In the Fischer-Tropsch reaction synthesis gas is reacted in the presence of a heterogeneous catalyst to give a hydrocarbon mixture having a relatively broad molecular weight distribution. This product comprises predominantly straight chain saturated hydrocarbons which typically have a chain length of more than 5 carbon atoms. However, in order to obtain the desired product distribution, high molecular weight waxes are generally produced in the Fischer-Tropsch synthesis reaction. These waxes may solidify which necessitates the use of heated pipelines.

It has now been found that the Fischer-Tropsch synthesis reaction can be combined with a hydrocracking and/or an isomerisation reaction.

The combined process provides a significant reduction in cost over a conventional two stage Fischer-Tropsch synthesis process and hydrocracking and/or isomerisation process where separate reactors are employed for the first and second stages and also eliminates the required heated pipelines for e. g. transporting the product of the conventional Fischer-Tropsch process to a hydrocracking and/or isomerisation stage.

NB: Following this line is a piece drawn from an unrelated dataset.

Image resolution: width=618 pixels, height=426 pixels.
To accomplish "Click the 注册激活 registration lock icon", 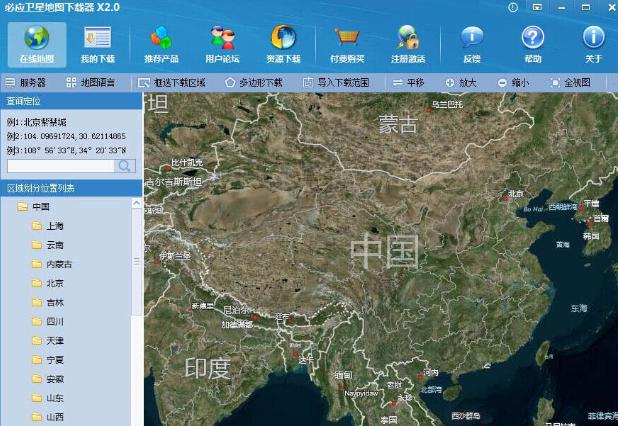I will click(x=407, y=43).
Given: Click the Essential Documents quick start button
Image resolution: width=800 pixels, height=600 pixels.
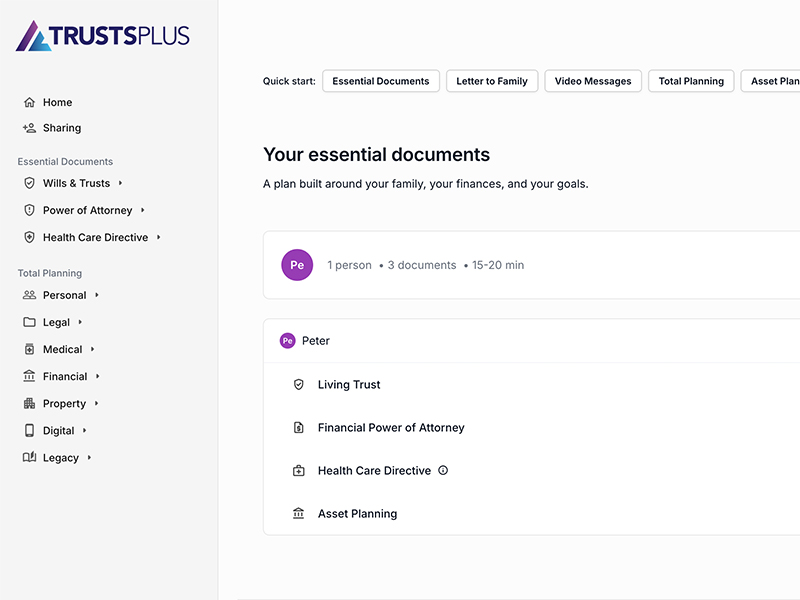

Accordingly the present invention provides a process for the conversion of synthesis gas to a product comprising liquid hydrocarbons wherein said process comprises contacting synthesis gas at an elevated temperature and pressure with a mixed particulate catalyst comprising a mixture of a particulate Fischer-Tropsch catalyst

and a particulate hydrocracking and/or an isomerisation catalyst.

Preferably the mixed particulate catalyst comprises a particulate Fischer-Tropsch catalyst and a particulate hydrocracking catalyst.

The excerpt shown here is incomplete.